I like Christmas decorations. Done right, they can look beautiful. They really warm the house up, especially at night. I like icicle lights, too. They’re pretty.

I don’t bother with Christmas cards and I have never in my life heard anyone complain.

I like Christmas music. I like hearing it in November, too. Beats Britney Spears.

And if the people you know think you’re lame for spending New Year’s at home with a few friends, you need new friends. I do that every year and everyone thinks it’s a great idea.

Guess I’m full of Christmas cheer. I love it. I get time off work and I can spend more time with Mrs. Rickjay and buy her cool presents. And I get to see my family. It’s terrific.

I hate this time of year too. It gets cold and all the girlies start wearing entirely too much clothing. On the other hand, there is much boozing at Christmas parties, and this helps reverse the trend.

Okay, I’ll go now.

Awwww! Such a little Grinchie!

::ducks and runs::

Hi Green Bean! How’s the city.

Something relevant to add? Um, I like Christmas. And I liked the part about the shower.

Thank you Nacho4Sara (or Nacho, or Sara, whatever you’d prefer), for so eloquently echoing my feelings of this “joyous” season.

BAH, HUMBUG. May Santas sleigh suffer a malfunction of one or more of his stinking deer and decompress at high altitude!

Brother in law; Remember earlier this year when I spent two days helping you put in a new water heater and then you couldn’t spare a half hour to help me lower my pump when my well got low?
Daughter; Remember how many times I “loaned” you money to pay your car insurance and then you couldn’t take me to the grocery store when my car was on the fritz because you just had too much to do?

etc, etc …

Newsflash: Thanks for the flannel shirt and the carton of cigarettes, I’m glad they gave you the “feel good” opportunity to show me how much you love me. Sorry you only get that good feeling once a year.

God, will I be glad when this commercially mandated season of good will is finally over and I can get back to just being marginally depressed.

I had to comment on this…one of my biggest pet peeves. I live on the coast of South Carolina. Last year, we had six inches of snow that fell in the night. It had melted by noon the next day. It was the first snow fall in ten years. Last Sunday, the weather guys were calling for a possibility of flurries. They then took the cameras to the grocery store to show people lining up to buy bread and milk!!! People were panicked. What a bunch of complete loser idiots.

(the rest of your rant was good, too :slight_smile: )

Ahhh… I love this time of year, when the crisp smell of angst wafts through the air like the soft bite of gingerbread baking…

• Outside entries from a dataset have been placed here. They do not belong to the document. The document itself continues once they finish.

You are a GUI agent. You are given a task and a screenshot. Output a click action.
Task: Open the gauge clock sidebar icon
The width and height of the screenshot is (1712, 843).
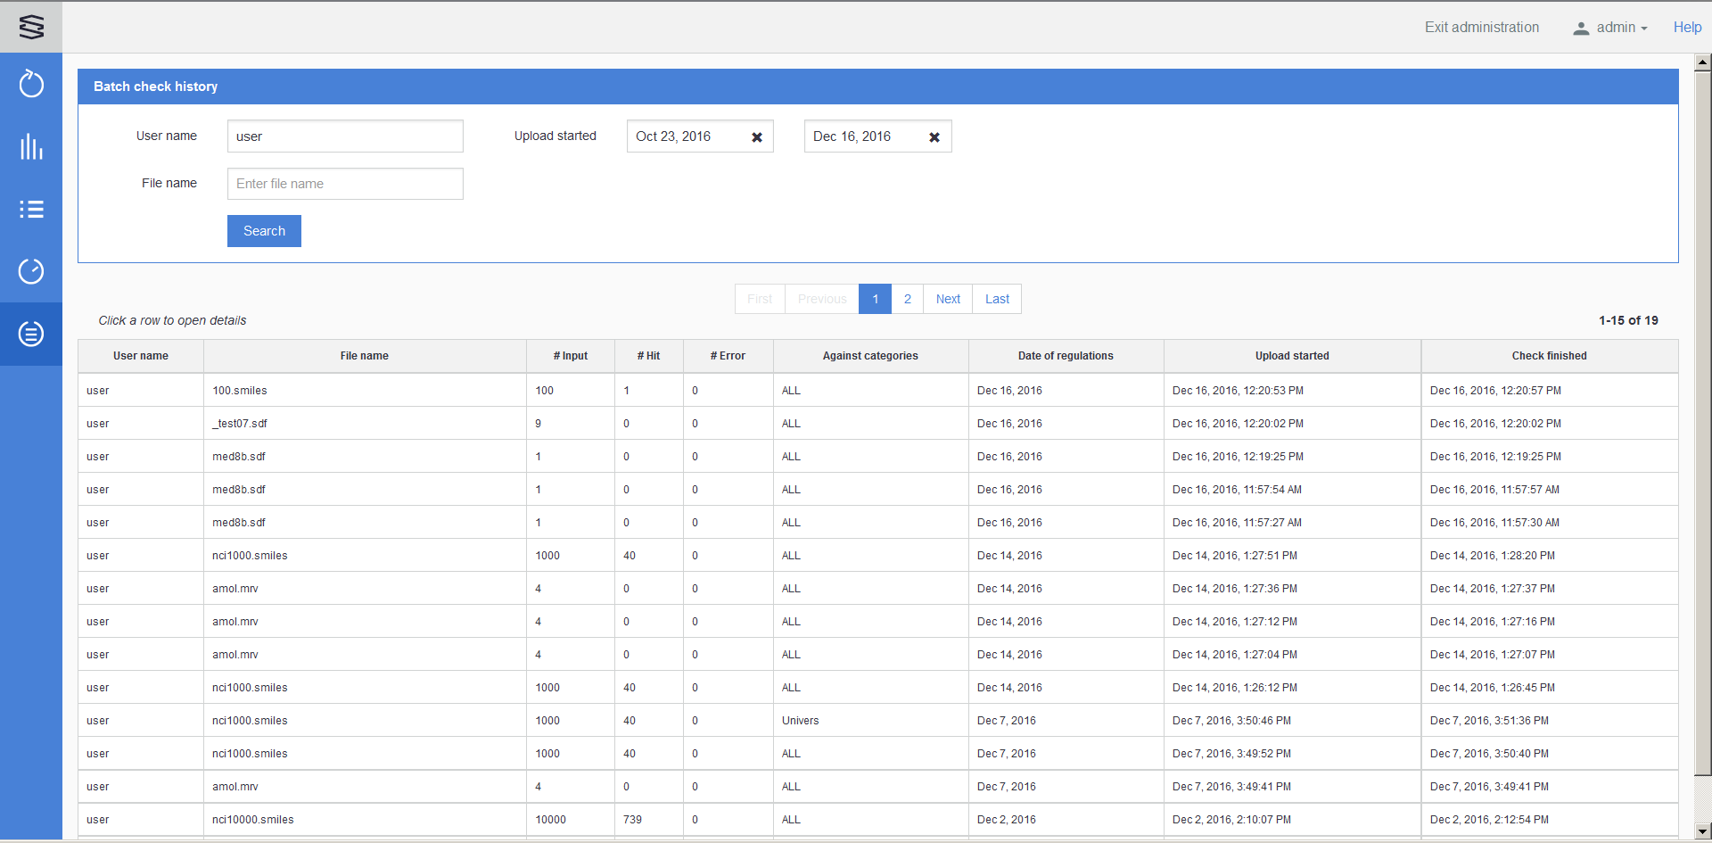31,271
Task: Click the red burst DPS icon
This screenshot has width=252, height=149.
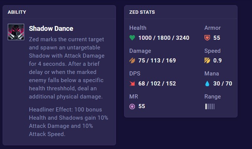Action: (132, 84)
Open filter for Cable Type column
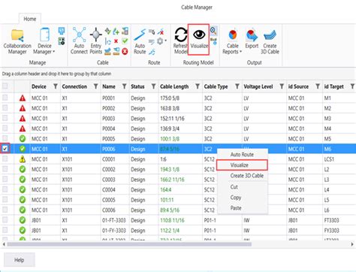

Dear Sara, Dear Sara, you have no complaint.
You are what you are and you ain’t what you ain’t.
So listen up, Buster, and listen up good:
Quit wishing for bad luck and knocking on wood.
Dear Spritle

(sorry John)

FTR, I love Christmas! Correction. I love what Christmas should be. I don’t like the commercialization, etc.

I loved your rant. As I read the first part, I just pictured Linus at the pageant interrupting and asking for the spotlight. “Does anybody know what Christmas is really about?” Ah, I love “Charlie Brown Christmas”. Is it still brought to us by York Peppermint Patties? Does this make it commercial? I’d hate to have to start despising it.

At least she ain’t spendin’ Christmas in prison
Where the food is real good
and they have turkey and pistols
carved out of wood.

Where the search light in the big yard
swings 'round with the gun
And spotlights the snowflakes
like the dust in the sun

It’s Christmas in prison
There’ll be music tonight
I’ll probably get homesick
I love you. Good Night.

Just a nitpick here to expand on your overall theme:

I rather think you can truly love someone and never give them any gifts ever. The answer to solving the debacle we call Chritmans is not to say “you ought to be giving gifts more often, more spontaniously”, but to attack the very idea that swapping crap is an expression of love. I mean, it can be a way to show affection, and I am not argueing with that, but it is certainly neither sufficient nor necessary for establishing someone’s love for another person.

A friend of mine is trying to get us in the habit of adopting an angel collectively every year instead of exchanging gifts, because giving an adult crap they don’t need instead of helping a child who faces serious challenges is a piss poor way to say “I love you”. I find I agree with her.

We cut out Xmas presents in my family when I was 15 or 16. It has made the holidays infinitly more plesant. The problem is that someone has to make the first step, and announce that they are not giving that year. What happens is that people still give you gifts, and then you feel guilty. You have to move past that guilt and stand firm. Remember that if someone gives you something there is no obligation inherent in that gift, and it is better to be an example of how putting the money somewhere where it will actually change the quality of life for someone is a better thing to do.

[hello, John]

C3 rocks! And the name looks cool on the screen.

[goodbye, John]

If you think Christmas is a drag for you, try it as someone from another religion.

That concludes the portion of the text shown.